Compare the water quality of the river after adding the sediment purifying agent. The water pollution factors are listed in Table 1 and Table 2 as follows:

There is no primer purifying agent, and the sediment is black and has a strong odor. Three months after the release of the substrate purifying agent, the sediment was purified and had no odor, and the river bottom sludge and suspended solids SS were reduced by 45-60 cm. The biological factors that cause the smell of river water are listed in Table 3 as follows:

Example 5 Quantitative Analysis of Various Microorganisms

In order to confirm the content of each species in the composite beneficial microorganism (CBM), quantitative analysis of each culture period in the complex beneficial microbial preparation (quantitative culture, first culture, second culture) by quantitative nucleic acid polymerase chain reaction (quantitative PCR) ) The number and proportion of each species. The quantitative analysis of each culture period is shown in Fig. 8.

This technology is especially suitable for occasions where dredging is not possible. Overcome the problems of high cost, excessive noise, easy to smell, and difficult to handle. The use of a composite substrate purifying agent can play a stable and harmless effect on heavy metals and phosphorus. For example, both chromium and phosphorus can be transferred to the sediment as sediment to reduce the release of the overlying water. The use of a new type of substrate purifying agent can carry out muddy water integration and ecological restoration of seriously polluted rivers. The technology is simple to operate and has no adverse effects on river flood control, and there is no additional cost during operation.
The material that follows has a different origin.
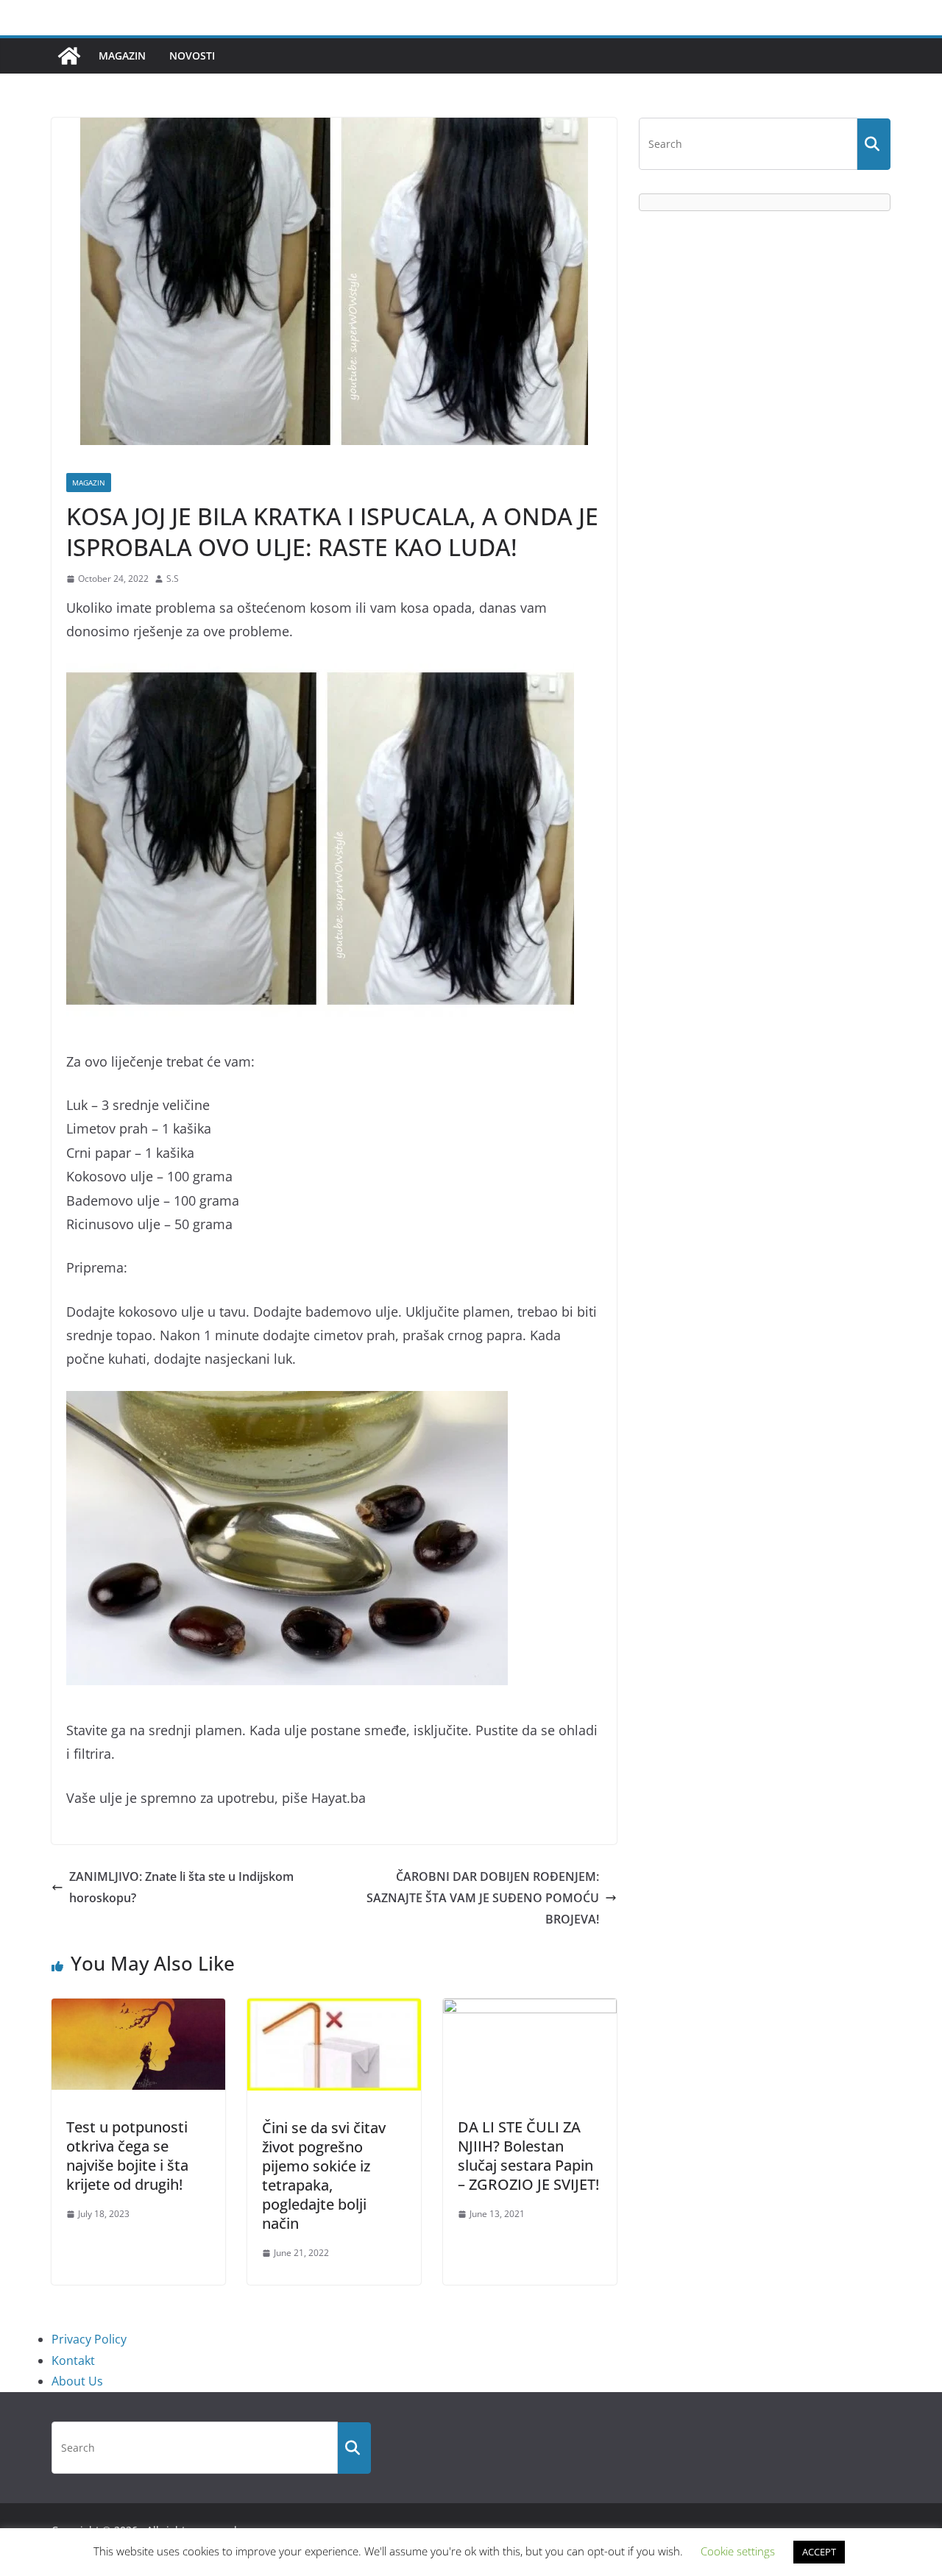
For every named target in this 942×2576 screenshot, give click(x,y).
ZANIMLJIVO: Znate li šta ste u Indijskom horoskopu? (181, 1887)
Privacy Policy (89, 2339)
The above-mentioned multiple functions are the statutory invention patents that fully meet the novelty and progress. If you apply in accordance with the law, you are requested to approve the invention patent application to encourage invention.

Claims (10)

A composition for removing sewage and a reforestation channel, the composition comprising a porous cavity material and a microbial composition. The composition according to claim 1, wherein the porous hole material is a modified zeolite or algin. The composition of the microbial composition according to claim 1, wherein the microbial composition is continuously cultured for 7 days at 28 ° C, a rotation speed of 200 rpm, and an illumination intensity of 1000 lux; and then 5% molasses, 0.4% is added. After urea and 0.15% potassium dihydrogen phosphate, the temperature was controlled at 28 ° C and the fermentation was continued for 5 days in a fermentation tank. A method for producing a modified zeolite according to the composition of claim 2, which comprises washing and drying the mordenite with distilled water, immersing the zeolite in 5% hydrochloric acid for 2 hours, and then washing with distilled water. The net to pH was neutral and dried, and the zeolite was soaked in 5% sodium hydroxide for 2 hours, and finally washed with distilled water until the pH was neutral and dried. A method for using a composition to inject sewage to remove pollution, which is to be used for sewage decontamination by the composition referred to in claim 1 of the patent application. For example, in the method described in claim 5, the sewage refers to fresh water wastewater, seawater wastewater, freshwater aquaculture wastewater, or marine aquaculture sewage. The method of claim 6, wherein the composition is added in an amount of 3-8 grams per liter of sewage. For example, in the method described in claim 5, the sewage refers to sewage in a ditch, a reservoir, a sewage sewer, a river, and the like. The method of claim 8, wherein the composition is added to the sewage volume of 400-750 grams per square meter of sewage area. According to the method described in claim 5, the method for removing pollution includes reducing the concentration of amine ions, nitrite ions, sulfur compounds, phosphorus compounds, solid suspended particles, etc., and reducing biological oxygen demand and chemical oxygen demand. the amount.